I am thy father’s spirit,
Doomed for a certain term to walk the night
And for the day confined to fast in fires
Til the foul crimes done in my days of nature
Are burnt and purged away. But that I am forbid
To tell the secrets of my prison house,
I could a tale unfold whose lightest word
Would harrow up thy soul… (Hamlet 1.5, 14-21)
When Hamlet meets with the ghost of his murdered father, the ghost pleads with Hamlet to exact revenge on his killer, so that he might be freed from purgatory, where his soul is trapped. The ghost tells Hamlet exactly how he suffers to deceives Hamlet's perception and reality and gets him to do his bidding. This particular passage works because Shakespeare is casting doubt on the real nature and motivations of the ghost by involving Purgatory in his story. To the Protestant population that made up Shakespeare’s audience, Purgatory was a Pagan concept, and not where any Christian soul would go; the ghost, to the audience, would seem more likely to be a demon in disguise.

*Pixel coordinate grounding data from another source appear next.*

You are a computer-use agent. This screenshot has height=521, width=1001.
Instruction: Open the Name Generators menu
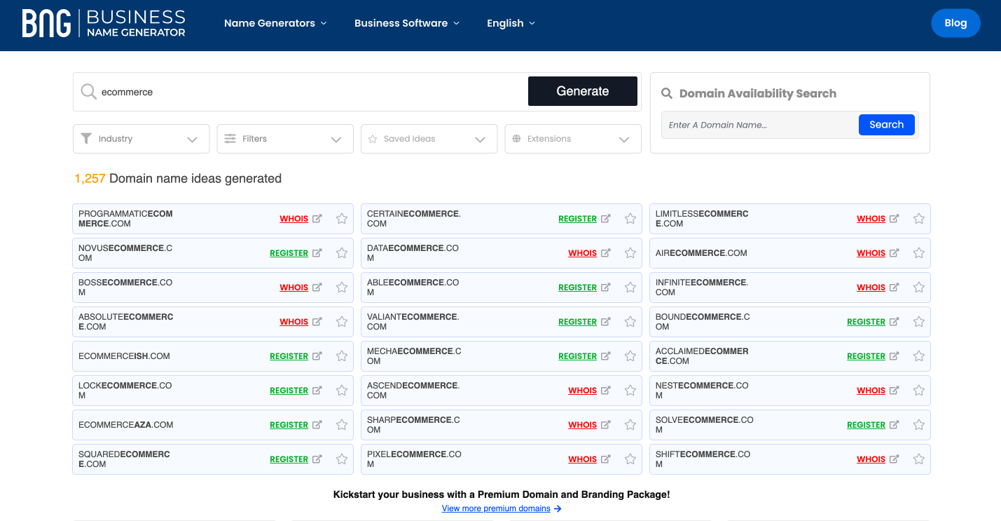(275, 22)
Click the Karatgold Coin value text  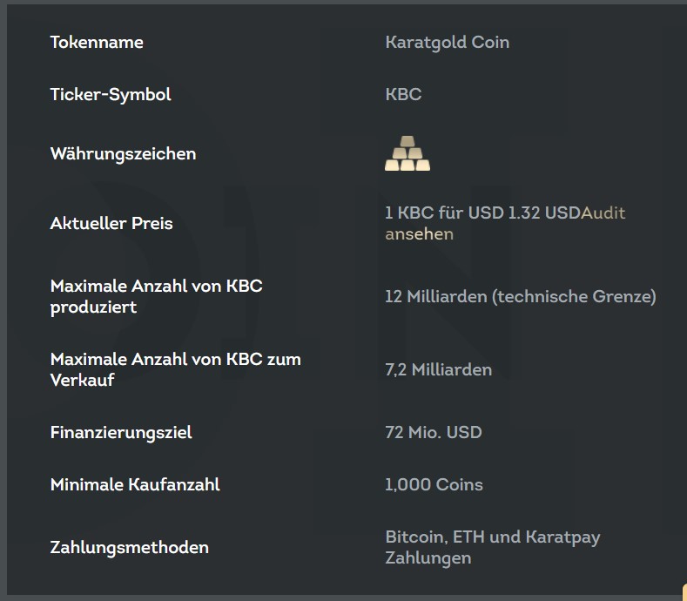(x=448, y=43)
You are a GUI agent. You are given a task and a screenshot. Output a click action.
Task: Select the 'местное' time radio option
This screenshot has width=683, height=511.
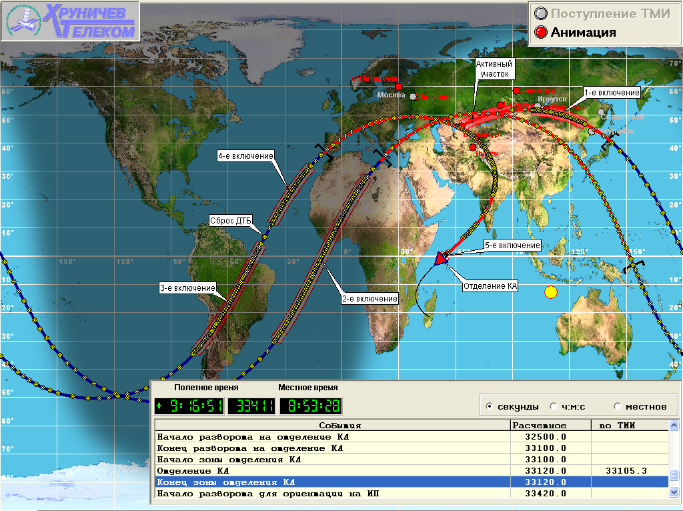click(617, 406)
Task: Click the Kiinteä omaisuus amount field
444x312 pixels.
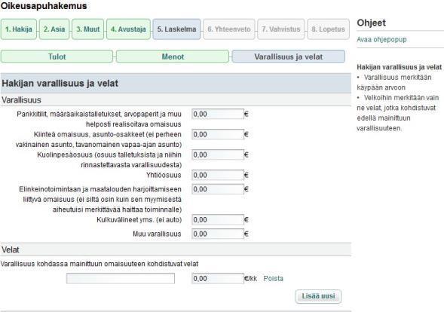Action: pyautogui.click(x=218, y=134)
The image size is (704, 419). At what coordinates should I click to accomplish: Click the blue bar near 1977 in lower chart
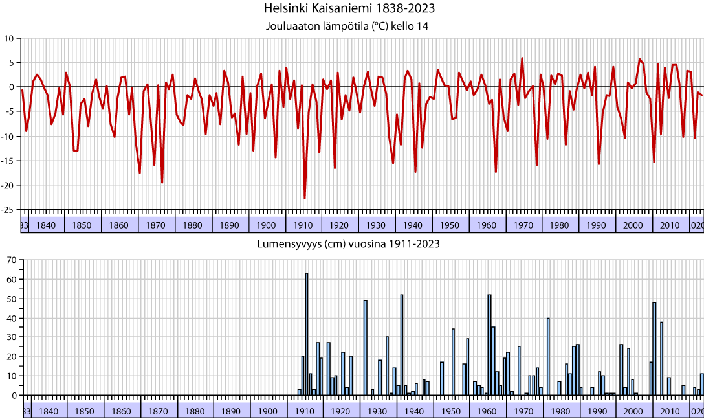pos(548,356)
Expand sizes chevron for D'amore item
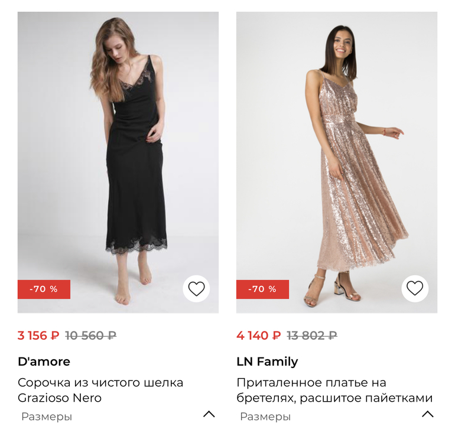Screen dimensions: 455x436 pyautogui.click(x=209, y=414)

Since only angels and demons can leave Heaven and Hell to speak to humans, the audience can only assume that the ghost is a liar. Hamlet himself is skeptical that his father really escaped Purgatory, drawing from his classical education at Whitenburg, which taught him about Pagan concepts. This skepticism is the reason that Hamlet schemes to have a troupe of actors recreates his father’s murder, to confirm whether the spirit told the truth about his uncle murdering his father. Considering the spirit’s demonic nature casts the spirit’s demand for justice in another light; justice is a Godly action, while revenge is selfish. Because of the thin line between justice and revenge, the spirit is asking Hamlet to gamble with his soul-based just on the spirit’s word. Assuming even that the spirit was Hamlet’s father, the spirit urges Hamlet to not lose himself in the task, saying, “But, howsomever thou pursues this act, / Taint not thy mind…” (1.5.91-2). Hamlet’s disobedience to this command leads directly to the deaths of Ophelia’s father, and arguably of Ophelia. Had Hamlet not been so consumed by the drive to get revenge for his father’s death, he would not have taken the first opportunity to stab at a curtain, thinking it was his uncle hidden behind it.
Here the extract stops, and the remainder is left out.